Meskipun kami bearish selama sebagian besar kegembiraan yang terlihat awal tahun ini, namun sekarang, kami mengesampingkan penilaian kami — lihat panggilan kami untuk S&P 500, di atas — meskipun kami masih khawatir. Seperti yang telah kami sebutkan sebelumnya, dan seperti yang ditunjukkan tahun 2020 kepada kami, penurunan ekonomi yang drastis dapat menjadi awal untuk pemulihan ekonomi yang sama besarnya.

Baca juga: Prakiraan Mingguan GBP/USD: Memancing untuk Kesepakatan Brexit akan Berhasil, Memungkinkan Keuntungan yang Ceria

 

Sektor-sektor Yang Harus Diawasi

Jika vaksinasi terbukti efektif dan ekonomi domestik dan global mulai normal, sektor-sektor yang paling menderita selama penguncian akan melihat beberapa keuntungan signifikan: Energi , saham terkait perjalanan, Real Estat , Keuangan dan Utilitas akan berada di posisi terbaik untuk keuntungan terbesar, setelah investor melepaskannya untuk mendukung saham teknologi.

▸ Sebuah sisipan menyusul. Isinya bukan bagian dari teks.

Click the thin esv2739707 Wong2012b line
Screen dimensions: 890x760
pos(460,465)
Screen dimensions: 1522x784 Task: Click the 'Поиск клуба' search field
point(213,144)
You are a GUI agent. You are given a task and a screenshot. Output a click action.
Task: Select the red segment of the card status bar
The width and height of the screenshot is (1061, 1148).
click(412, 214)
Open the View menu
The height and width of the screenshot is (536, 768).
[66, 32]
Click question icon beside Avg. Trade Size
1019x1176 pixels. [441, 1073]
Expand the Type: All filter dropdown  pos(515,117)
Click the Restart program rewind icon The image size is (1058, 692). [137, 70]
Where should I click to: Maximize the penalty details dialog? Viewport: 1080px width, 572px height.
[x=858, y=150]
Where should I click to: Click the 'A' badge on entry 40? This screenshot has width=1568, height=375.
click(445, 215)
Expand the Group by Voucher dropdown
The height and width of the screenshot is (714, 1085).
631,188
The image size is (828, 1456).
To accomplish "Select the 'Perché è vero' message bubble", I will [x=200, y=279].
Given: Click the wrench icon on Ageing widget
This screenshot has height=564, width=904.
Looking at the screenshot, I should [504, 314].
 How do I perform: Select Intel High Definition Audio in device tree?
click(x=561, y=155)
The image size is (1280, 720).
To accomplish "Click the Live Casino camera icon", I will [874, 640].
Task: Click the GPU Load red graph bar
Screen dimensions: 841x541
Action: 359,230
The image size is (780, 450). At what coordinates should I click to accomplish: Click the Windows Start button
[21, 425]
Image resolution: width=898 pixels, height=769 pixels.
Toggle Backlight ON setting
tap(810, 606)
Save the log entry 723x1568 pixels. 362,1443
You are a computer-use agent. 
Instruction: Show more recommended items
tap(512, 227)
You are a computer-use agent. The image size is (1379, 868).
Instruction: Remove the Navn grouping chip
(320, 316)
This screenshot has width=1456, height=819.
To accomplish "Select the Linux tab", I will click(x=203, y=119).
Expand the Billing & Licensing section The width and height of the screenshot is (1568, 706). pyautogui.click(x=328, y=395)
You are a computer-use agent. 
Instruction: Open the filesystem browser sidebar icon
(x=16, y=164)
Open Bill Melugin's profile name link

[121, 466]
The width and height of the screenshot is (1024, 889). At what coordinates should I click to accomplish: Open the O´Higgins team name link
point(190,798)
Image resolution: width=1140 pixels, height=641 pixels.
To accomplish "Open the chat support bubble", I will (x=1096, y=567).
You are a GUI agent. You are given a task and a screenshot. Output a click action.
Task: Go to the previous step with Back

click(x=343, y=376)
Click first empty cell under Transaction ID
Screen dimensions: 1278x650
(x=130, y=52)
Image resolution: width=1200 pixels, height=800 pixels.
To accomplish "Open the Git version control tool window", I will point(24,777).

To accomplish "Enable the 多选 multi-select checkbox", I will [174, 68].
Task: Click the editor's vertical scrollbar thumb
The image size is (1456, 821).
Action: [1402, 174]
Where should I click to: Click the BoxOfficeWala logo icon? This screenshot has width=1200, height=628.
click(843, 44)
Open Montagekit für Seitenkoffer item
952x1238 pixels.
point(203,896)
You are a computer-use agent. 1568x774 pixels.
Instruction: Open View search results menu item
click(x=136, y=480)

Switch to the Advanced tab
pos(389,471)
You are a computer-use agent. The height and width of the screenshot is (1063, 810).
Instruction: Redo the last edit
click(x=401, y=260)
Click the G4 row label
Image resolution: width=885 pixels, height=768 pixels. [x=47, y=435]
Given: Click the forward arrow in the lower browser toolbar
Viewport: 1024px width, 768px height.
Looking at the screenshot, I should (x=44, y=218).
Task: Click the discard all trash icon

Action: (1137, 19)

Sektor-sektor itu sekarang menjadi yang termurah, karena investor menjualnya untuk membeli saham pandemi panas. Selain itu, sektor-sektor tersebut juga akan tumbuh paling pesat, karena mereka akan diminati saat ekonomi kembali dari kematian.

 

Minggu Depan

Semua waktu yang tercantum adalah EST

Selasa

10:00: Kepercayaan Konsumen AS – CB : diperkirakan naik menjadi 97,0 dari 96,1.

Rabu

10:00: AS – Penjualan Rumah Tertunda : terlihat melonjak menjadi 0,2% dari -1,1%.

20:00: Cina – PMI Manufaktur : kemungkinan naik tipis ke 52,2 dari 52,1.

Kamis

8:30: AS – Klaim Pengangguran Awal : diantisipasi telah melonjak menjadi 835K dari 803K minggu sebelumnya.

Jumat

Pasar global tutup untuk liburan Tahun Baru.

 

Sumber: investing.com

Mau tau berita terbaru Forex Indonesia? Gratis!